Arch Coal (NYSE:ACI) shares dropped nearly 5% on Tuesday as the American miner reported an adjusted net loss of $60 million – $0.29 per diluted share – in its Q2 2013 results.
This compares with a $22.1 million adjusted net loss in Q2 2012, although the $0.29 drop per share is better than analysts’ forecasts of $0.33 cents, according to Reuters.
The report includes an adjusted sales forecast of between 7.7 and 8.3 million tonnes of metallurgical coal, a decrease compared to previous estimates of between 8 million to 9 million.
The company has had a rocky first half of the year – booking a $20.5 million write-down over a cancelled clean coal power plant, selling the Utah-based Canyon Fuel Company and suffering a 46% decline in share prices year-to-date.
Arch received nearly half a billion for the Utah sale – part of the company’s strategy to increase shareholder value by selling off non-core assets and cutting costs across the board.
By disposing of Canyon, the company expects to save more than $200 million between 2014 and 2017 and $20 million this year.
Despite the net loss, the St. Louis-based miner sold nearly 1 million more tonnes of coal in this quarter than in Q1. The average sale price was also up from $21.66 to $22.34.
The combination of an over-saturated market and depressed prices contributed to the company’s losses, the report says.

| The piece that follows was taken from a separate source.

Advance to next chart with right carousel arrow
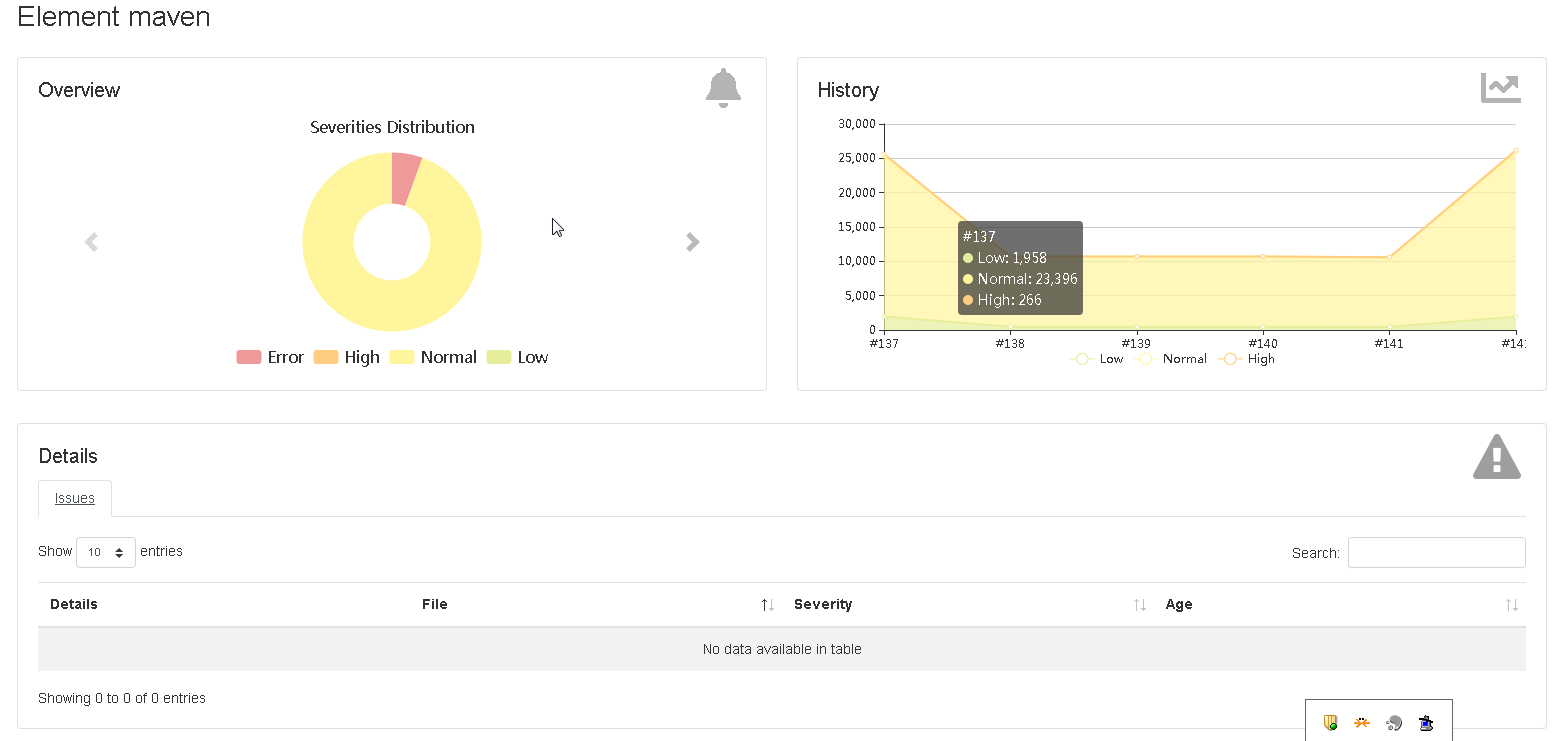 (692, 242)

Excess global supply could be anywhere between 15 and 25 million tonnes, Paul Lang, the firm’s CEO, said in a conference call with Reuters.
But the coal miner is not dismayed by these results.

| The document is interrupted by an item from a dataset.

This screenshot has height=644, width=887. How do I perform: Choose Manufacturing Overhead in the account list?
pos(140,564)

“Arch believes currently depressed metallurgical coal market trends are unsustainable over the long term” the report said.
The company expects crude steel production to increase by 35% over the next eight years, thereby driving up metallurgical coal demand.
With domestic coal use for power generation growing 10% in the first five months of 2013, the company also has high hopes for thermal coal sales.